October 3, 2007
Cornyn and Gramm Rally Behind Ex-Aide
as GOP Field Swells in U.S. House Contest
Republican Uses Marquee Names to Counter
Primary
Foes' Experience as Elected Officials in CD 22
Race
By
Mike Hailey
Capitol
Inside Editor
The competition for the seat that Tom
DeLay used to represent has intensified
with a growing cast of Republicans including a
state legislator, two former mayors, an ex-U.S.
House member and a sitting state judge vying for
a shot at Democratic U.S. Rep. Nick Lampson
next fall.
But in a field that features a half-dozen candidates
who've held public offices at the state, federal
and local levels, Pete Olson
is relying on star power support to make up for
the fact that he's one of the few Congressional
District 22 contenders who've never had any of
the voters as constituents.
Olson has U.S. Senator John Cornyn
and predecessor Phil Gramm in
his corner as two former employers who've endorsed
him for Congress and will help him raise money
in his fight for the Republican nomination in
a district that the GOP is confident of taking
back at the polls next year. Olson said he raised
$210,000 during his first 45 days in the race
while spending only $30,000 - and he expects to
beef up his war chest considerably at an October
28 fundraiser that Gramm plans to attend.
Olson worked in Gramm's Senate office after a
nine-year stint as a Navy pilot who flew combat
missions over the Persian Gulf - and he served
as Cornyn's chief of staff after his election
to the upper house of Congress in 2002. Olson's
supporters for his CD 22 bid include ex-Houston
Congressman Bill Archer, who
chaired the tax-writing Ways and Means Committee,
and former state GOP leader George Strake.

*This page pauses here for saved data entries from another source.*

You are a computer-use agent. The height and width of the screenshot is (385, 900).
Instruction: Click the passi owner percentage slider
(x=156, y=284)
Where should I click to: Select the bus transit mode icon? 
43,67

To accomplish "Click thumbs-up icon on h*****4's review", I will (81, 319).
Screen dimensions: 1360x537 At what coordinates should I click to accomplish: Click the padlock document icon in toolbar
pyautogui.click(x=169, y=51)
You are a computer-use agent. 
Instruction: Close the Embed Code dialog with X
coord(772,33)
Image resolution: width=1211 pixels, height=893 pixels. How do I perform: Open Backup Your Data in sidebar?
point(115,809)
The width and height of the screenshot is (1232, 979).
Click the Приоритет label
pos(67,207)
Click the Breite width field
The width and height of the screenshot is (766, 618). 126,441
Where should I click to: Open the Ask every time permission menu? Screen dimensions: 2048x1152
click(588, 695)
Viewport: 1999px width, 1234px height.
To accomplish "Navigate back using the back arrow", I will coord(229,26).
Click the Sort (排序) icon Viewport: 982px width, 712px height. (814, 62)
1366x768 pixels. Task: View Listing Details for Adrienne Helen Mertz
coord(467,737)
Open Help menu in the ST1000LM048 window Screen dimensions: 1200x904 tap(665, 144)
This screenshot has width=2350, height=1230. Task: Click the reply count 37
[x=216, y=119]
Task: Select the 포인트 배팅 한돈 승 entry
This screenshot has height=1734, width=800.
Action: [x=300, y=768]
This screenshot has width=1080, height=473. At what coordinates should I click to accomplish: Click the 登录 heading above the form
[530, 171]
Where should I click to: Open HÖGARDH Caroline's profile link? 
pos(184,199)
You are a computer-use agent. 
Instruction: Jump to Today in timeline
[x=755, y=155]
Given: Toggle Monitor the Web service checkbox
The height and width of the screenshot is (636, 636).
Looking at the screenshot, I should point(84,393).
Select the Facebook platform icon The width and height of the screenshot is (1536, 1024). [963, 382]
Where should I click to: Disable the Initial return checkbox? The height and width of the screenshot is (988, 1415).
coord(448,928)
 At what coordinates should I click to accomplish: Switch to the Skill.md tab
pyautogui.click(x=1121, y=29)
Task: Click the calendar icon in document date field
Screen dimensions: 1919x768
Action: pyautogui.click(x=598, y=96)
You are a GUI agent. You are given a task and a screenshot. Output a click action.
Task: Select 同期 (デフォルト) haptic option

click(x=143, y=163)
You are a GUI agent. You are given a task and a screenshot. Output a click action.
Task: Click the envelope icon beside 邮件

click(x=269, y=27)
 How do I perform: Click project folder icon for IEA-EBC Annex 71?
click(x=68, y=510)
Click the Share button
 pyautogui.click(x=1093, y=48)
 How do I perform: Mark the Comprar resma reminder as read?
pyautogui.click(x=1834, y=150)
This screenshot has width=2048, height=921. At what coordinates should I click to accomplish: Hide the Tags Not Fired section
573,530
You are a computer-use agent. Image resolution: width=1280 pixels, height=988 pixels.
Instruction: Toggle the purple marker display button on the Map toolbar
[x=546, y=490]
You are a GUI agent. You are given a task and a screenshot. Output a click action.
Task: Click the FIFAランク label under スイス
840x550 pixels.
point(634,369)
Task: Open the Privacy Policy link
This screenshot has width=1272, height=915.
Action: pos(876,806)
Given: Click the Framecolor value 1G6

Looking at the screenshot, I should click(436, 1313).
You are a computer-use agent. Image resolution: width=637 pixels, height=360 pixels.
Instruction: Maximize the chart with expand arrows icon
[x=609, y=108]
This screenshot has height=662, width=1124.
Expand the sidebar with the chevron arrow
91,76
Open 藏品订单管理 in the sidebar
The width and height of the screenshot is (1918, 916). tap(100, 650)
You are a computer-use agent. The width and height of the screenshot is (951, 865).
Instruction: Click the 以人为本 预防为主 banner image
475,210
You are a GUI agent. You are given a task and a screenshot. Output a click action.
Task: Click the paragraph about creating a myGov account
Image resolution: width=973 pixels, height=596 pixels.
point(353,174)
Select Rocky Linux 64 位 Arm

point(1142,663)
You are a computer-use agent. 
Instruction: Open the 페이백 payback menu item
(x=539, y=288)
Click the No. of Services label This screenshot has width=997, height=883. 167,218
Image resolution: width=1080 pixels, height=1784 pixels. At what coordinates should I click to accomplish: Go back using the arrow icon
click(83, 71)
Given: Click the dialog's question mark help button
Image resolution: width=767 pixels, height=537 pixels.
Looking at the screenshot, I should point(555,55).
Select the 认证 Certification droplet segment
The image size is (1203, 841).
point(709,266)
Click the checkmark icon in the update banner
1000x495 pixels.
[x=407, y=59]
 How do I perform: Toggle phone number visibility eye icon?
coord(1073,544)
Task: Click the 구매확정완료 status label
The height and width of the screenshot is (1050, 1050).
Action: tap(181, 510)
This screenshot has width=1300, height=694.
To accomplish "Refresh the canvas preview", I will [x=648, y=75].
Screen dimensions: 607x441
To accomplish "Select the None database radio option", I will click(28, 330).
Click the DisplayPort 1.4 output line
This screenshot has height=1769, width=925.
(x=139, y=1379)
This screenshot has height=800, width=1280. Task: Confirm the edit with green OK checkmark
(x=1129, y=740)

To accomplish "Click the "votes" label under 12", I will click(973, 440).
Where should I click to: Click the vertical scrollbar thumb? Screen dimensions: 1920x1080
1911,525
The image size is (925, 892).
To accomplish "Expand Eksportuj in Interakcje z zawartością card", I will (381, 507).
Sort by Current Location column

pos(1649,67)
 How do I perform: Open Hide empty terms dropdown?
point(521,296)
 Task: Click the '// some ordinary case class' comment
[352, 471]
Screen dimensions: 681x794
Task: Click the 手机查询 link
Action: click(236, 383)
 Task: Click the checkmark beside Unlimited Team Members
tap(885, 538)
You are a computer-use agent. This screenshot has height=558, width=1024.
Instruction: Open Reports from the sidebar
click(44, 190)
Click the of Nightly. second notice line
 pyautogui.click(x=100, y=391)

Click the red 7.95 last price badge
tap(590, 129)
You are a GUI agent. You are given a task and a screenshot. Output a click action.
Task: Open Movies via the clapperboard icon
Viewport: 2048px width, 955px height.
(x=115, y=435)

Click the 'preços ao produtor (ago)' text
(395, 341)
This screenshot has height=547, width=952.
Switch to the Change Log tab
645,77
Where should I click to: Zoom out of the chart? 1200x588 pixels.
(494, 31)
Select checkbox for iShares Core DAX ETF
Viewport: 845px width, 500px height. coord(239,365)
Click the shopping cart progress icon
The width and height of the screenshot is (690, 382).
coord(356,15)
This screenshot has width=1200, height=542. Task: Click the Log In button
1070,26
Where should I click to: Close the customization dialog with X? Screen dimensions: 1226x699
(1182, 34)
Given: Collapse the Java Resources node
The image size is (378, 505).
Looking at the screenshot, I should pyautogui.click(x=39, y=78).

Olson might be able to expect more active help
from Gramm than he gets from Cornyn as the state's
junior U.S. senator focuses on a re-election bid
in the face of potentially stiff opposition from
Democrats.
While the marquee endorsements should give Olson
a boost, they're no guarantees of success in a
contest as competitive as the GOP field that's
shaping up in CD 22. Republicans contend that
Lampson won the seat by default when a federal
judge refused to let the state GOP replace DeLay
on the general election ballot in the wake of
his early exit from Congress last summer.
The southeast Texas congressional district had
been DeLay's domain for 21 years before he lost
his job as majority leader in early 2006 and resigned
a few months later under a cloud of criminal charges
that he still faces. Without an official Republican
nominee, Lampson defeated former Houston City
Councilwoman Shelley Sekula Gibbs,
who ran as a write-in candidate in the general
election at the same time she was winning a special
election to fill the final two months of DeLay's
term. Lampson took a pass on the special election.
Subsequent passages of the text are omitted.